Uma vez fechado o primeiro escalão, Dilma continuará sofrendo pressão para entregar outras joias da coroa, como os comandos de estatais e autarquias. A preocupação em atender a interesses partidários só não é maior que o temor de fazer as escolhas erradas, nomeando gente que posará a seu lado na foto do dia 1º de janeiro e meses depois estará figurando nas manchetes do noticiário policial. Para tentar se blindar desse tipo de ameaça é que a presidente chegou a propor ao Ministério Público que a ajudasse a escolher – no caso vetar – seus ministros, uma iniciativa encarada pela oposição como sinal de fraqueza e pelos procuradores como uma espécie de “cilada” que serviria apenas para dividir responsabilidades sobre futuros escândalos. Afinal, Dilma tem algumas de suas principais colaboradoras envolvidas no Petrolão. Além de Graça Foster, a ex-ministra Gleisi Hoffmann, senadora citada por Costa em sua lista de beneficiários da propina. Com mandato até 2019, ela faz parte dos congressistas que correm o risco de não concluir o mandato, ao lado dos senadores petistas Humberto Costa (PE) e Lindbergh Farias (RJ), dos peemedebistas Renan Calheiros, que deve ser reeleito presidente do Senado, e Edison Lobão, que retorna ao mandato após ser substituído no comando do Ministério de Minas e Energia pelo senador do PMDB Eduardo Braga – uma boa exceção no novo Ministério de Dilma Rousseff que confirma a regra. Também integram o rol dos suspeitos os peemedebistas Valdir Raupp (RO) e Romero Jucá (RR), além de Ciro Nogueira (PI) e Benedito de Lira (AL), do PP.

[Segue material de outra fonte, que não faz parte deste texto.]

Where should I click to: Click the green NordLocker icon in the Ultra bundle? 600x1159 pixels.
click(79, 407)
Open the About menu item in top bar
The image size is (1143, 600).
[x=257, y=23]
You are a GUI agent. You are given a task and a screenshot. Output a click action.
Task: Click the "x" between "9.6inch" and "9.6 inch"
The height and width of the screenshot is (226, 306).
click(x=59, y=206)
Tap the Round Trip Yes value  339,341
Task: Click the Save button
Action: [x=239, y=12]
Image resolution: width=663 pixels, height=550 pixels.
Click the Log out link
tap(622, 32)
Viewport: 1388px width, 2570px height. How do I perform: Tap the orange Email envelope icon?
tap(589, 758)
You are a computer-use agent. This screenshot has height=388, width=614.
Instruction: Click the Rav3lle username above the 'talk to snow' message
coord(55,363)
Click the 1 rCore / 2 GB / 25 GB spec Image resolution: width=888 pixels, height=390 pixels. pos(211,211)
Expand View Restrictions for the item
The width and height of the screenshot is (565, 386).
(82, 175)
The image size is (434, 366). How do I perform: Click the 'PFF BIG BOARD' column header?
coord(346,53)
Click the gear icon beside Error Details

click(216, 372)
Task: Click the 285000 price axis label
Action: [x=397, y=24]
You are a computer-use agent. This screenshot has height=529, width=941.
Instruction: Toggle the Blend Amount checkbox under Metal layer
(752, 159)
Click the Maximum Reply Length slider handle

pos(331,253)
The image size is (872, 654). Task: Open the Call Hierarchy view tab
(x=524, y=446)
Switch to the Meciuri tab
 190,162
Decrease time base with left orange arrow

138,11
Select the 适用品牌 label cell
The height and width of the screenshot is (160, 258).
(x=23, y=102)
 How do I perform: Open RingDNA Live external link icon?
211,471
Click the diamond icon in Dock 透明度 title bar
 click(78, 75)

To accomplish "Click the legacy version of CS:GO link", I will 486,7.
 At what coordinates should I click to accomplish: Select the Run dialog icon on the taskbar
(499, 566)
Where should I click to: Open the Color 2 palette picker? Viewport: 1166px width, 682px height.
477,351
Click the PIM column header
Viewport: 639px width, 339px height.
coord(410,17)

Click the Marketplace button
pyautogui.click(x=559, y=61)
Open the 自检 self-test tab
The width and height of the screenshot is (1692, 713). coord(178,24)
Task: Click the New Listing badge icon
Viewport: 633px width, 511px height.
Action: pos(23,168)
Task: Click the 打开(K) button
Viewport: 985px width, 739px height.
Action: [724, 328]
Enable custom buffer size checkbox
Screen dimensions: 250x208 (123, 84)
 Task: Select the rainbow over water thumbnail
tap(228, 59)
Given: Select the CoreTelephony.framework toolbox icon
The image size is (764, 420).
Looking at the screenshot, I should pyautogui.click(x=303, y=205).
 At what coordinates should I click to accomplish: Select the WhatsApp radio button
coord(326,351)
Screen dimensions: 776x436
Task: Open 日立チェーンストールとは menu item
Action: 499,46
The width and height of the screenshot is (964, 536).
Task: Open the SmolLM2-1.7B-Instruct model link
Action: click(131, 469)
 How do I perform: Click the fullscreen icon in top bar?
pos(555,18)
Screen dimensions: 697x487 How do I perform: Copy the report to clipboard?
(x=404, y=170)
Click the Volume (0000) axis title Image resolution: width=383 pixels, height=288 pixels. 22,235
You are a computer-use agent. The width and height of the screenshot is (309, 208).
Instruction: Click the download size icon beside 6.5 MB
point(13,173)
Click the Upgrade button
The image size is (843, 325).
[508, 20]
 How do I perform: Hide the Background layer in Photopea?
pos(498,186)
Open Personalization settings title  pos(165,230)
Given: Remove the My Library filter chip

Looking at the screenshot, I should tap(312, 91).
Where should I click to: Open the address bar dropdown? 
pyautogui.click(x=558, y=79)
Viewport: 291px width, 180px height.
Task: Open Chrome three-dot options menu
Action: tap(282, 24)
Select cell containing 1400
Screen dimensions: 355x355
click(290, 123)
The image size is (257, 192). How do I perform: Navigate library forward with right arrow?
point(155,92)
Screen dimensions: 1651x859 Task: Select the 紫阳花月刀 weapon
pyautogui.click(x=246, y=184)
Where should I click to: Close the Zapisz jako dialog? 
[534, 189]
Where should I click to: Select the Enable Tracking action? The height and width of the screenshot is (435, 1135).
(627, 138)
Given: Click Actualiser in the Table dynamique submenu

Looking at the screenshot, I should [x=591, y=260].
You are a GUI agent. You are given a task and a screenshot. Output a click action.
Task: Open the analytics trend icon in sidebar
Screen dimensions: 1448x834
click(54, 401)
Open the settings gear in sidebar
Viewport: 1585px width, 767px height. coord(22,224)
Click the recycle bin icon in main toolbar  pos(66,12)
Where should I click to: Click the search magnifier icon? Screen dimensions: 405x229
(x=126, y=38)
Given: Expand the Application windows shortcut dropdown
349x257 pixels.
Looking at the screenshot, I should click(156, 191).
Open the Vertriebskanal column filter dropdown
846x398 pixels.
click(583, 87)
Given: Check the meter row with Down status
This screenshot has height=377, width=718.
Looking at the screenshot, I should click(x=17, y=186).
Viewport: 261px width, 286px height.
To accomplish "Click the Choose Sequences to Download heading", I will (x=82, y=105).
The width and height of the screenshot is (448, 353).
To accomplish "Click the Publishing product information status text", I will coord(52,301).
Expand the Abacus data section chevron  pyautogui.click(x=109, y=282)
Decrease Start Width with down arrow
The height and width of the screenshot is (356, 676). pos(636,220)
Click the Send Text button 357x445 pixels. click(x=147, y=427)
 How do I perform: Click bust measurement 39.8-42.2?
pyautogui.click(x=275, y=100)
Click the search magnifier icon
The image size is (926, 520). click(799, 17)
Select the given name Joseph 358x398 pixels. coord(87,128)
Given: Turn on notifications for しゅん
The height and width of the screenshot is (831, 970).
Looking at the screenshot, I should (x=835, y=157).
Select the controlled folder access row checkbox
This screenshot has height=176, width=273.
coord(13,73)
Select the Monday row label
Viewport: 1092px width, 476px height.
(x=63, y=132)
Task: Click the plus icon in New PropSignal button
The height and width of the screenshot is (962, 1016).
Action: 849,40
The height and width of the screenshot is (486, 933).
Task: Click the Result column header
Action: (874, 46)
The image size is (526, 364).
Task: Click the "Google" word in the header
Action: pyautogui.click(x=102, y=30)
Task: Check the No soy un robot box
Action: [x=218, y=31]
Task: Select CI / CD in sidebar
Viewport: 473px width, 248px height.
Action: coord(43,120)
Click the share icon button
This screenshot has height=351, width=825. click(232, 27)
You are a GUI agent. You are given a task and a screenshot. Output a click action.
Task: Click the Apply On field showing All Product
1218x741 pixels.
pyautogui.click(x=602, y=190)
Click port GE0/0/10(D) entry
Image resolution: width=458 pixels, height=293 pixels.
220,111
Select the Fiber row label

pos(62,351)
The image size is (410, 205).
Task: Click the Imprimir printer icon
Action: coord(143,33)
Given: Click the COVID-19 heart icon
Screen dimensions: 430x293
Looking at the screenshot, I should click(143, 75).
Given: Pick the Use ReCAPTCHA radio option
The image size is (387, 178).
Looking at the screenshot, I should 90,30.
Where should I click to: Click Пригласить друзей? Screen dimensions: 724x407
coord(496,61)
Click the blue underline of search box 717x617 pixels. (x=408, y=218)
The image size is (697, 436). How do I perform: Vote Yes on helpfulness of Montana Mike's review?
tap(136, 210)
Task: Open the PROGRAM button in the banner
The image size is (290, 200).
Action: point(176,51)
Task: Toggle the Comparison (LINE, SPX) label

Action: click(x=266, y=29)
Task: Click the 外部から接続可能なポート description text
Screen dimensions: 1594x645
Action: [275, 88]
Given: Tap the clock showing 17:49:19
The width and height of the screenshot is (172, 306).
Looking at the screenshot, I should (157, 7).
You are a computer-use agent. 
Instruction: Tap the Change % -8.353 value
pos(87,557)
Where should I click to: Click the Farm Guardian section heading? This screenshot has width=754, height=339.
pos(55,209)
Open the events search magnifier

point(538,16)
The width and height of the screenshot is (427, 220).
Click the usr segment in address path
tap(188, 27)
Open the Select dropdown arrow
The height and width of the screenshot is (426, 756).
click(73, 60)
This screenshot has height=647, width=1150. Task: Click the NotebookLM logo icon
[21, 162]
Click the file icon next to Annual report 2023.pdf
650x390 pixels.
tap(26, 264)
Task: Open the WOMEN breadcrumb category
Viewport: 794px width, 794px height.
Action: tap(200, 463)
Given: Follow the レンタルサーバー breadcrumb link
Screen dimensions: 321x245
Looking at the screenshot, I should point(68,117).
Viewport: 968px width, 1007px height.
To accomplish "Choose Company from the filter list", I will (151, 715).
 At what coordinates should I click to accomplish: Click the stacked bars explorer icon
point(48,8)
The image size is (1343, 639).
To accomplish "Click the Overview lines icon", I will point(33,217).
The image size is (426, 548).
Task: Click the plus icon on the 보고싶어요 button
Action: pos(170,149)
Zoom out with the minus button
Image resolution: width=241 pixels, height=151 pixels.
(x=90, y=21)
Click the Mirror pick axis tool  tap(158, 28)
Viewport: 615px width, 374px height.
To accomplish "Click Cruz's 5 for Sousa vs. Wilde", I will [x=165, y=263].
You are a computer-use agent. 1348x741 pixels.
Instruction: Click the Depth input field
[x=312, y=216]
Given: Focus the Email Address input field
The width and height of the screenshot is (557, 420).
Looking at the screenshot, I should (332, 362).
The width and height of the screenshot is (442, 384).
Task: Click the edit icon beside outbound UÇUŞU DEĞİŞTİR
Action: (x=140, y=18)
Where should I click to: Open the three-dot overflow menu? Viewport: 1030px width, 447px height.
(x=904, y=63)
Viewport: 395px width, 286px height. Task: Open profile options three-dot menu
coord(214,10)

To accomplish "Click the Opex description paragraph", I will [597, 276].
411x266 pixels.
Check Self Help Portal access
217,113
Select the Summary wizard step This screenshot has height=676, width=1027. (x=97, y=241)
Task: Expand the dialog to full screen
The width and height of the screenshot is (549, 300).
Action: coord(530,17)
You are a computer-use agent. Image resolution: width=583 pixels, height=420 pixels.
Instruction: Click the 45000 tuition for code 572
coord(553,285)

Citado na lista do delator Paulo Roberto Costa, Henrique Eduardo Alves deixou o comando da Câmara e ficou sem cargo no primeiro escalão do governo.
Esses são apenas alguns nomes entre os 28 citados na delação de Costa. Mas a força-tarefa da Lava Jato estima que o número final de parlamentares da ativa envolvidos seja três vezes maior. Com tanta gente pendurada, não dá para esperar que os demais colegas de plenário decidam cortar na própria carne e abrir processos de cassação que corram tão rápido quanto o que baniu André Vargas (PT-PR), que antes do escândalo do Petrolão era uma das figuras mais prestigiadas pelo governo na Câmara. Na época do julgamento do mensalão, Vargas assumiu a linha de frente na defesa dos petistas condenados. Mas, em vez de solidariedade de seus pares, colheu desprezo e foi isolado para evitar danos colaterais à campanha de reeleição de Dilma. Sem a pressão do período eleitoral, espera-se que o corporativismo agora fale mais alto. Para piorar, caso sejam abertos, os processos de cassação deverão se arrastar por meses, fazendo o Legislativo sangrar em praça pública durante todo o ano de 2015, contaminando quaisquer novas CPIs e minando ainda mais sua imagem já tão desgastada.